A RECKLESS driver who ran over a cricket player before fleeing from the scene has been jailed. 

Mohammed Khan crushed Ayyub Umar’s leg while he was keeping wicket during a game of street cricket, before stopping his car, looking back at the man lying in the street and taking off. 

Burnley Crown Court heard how this event acted as a catalyst for Khan, who then embarked on a six-week-period of driving offences. 

Between August and October of 2017, Khan was found to have perverted the course of justice by giving officers fake licence details, led a patrol car on a chase around Burnley town centre and run over Mr Umar’s leg. 

Speaking about the first offence, prosecutor Stephen Parker said: “The defendant’s driving in this case was reckless, after he hit Mr Umar, he carried on driving. 

“He accepts that there was a game of cricket going on in the street, but rather than alert the players to his presence, he tried to drive around them. The complainant stepped back into the path of Mr Khan’s vehicle and was knocked to the ground.

“He did not stop and he continued to drive, regardless of the fact that Mr Umar’s leg was under the car.

“The consequence of Mr Khan hitting him was the breaking of his leg.”

It was heard how Mr Umar did not know Khan, but recognised him from seeing him around and was able to tell police about his whereabouts. When officers later visited his home they found the car, a Honda Civic, hidden in a garage near his home address.

They also recovered £635 cash from inside his home. 

A number of weeks later, a patrolling police car tried to pull Khan over after he was spotted driving a Volkswagen Golf in Burnley town centre.

But rather than stop, Khan led police on a chase around the centre. 

Mr Parker said: “When he was asked to stop the vehicle, he began to drive in a dangerous manner. 
“Police recall the defendant reaching speeds of up to 40mph on Hammerton Street, which is one-way, and mounting the pavement with all four wheels. It was at this stage that police deemed the chase too dangerous and abandoned the pursuit.”

Khan only stopped when he crashed the car into a wall near Burnley College, with witnesses describing him as missing a group of college students by a matter of inches as he zoomed past. 

He once again fled from the scene, this time on foot.

Just six days later, Khan was stopped by police again. He pulled over in the Mercedes he was driving and gave officers his brother’s name and address instead of his own when they asked for licence details. 

It was only a number of weeks later when his brother received a letter through the door that Khan was foiled, and forced to own up.

Defending Khan, Mark Stewart said: “This is a defendant who has been lightly convicted for 28. He only has one previous driving conviction and one previous charge of assault.

“He has worked the majority of his adult life, and character references describe him as a good man. He also spends a lot of time caring for his mother.

“His local MEP and councillor have written references for him, and they describe Mr Khan as a man of integrity and honour.
“He has not committed any further offences since October 2017.”
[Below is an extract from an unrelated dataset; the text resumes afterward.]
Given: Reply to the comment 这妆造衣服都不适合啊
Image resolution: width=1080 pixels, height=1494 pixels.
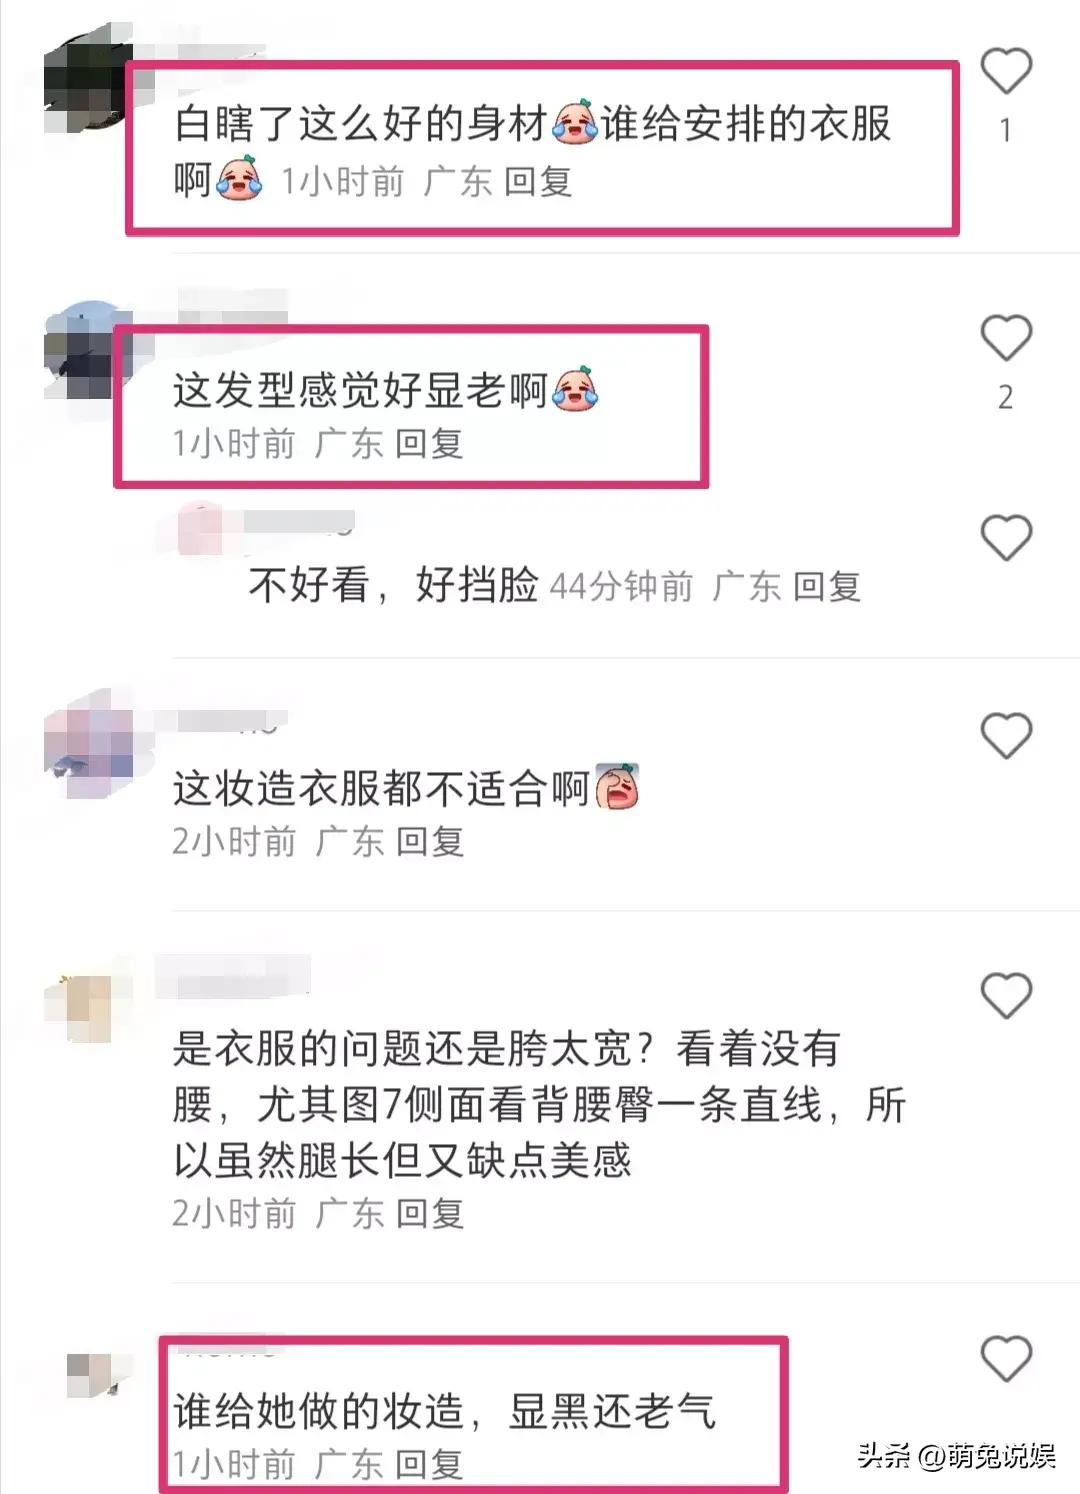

Sentencing Khan to two years’ imprisonment, Judge Andrew Woolman said: “You are 28 years old, you are not a teenager any more.

“I do bear in mind that all of these offences were committed suddenly, but I have come to the conclusion that you must be jailed for these offences.”

Khan was jailed after pleading guilty to one count of dangerous driving, one count of driving without due care and attention, one count of grievous bodily harm, one count of driving while uninsured and one count of perverting the course of justice. 

He was also disqualified from driving, and the £635 seized by officers from his home will be given to Mr Umar as compensation.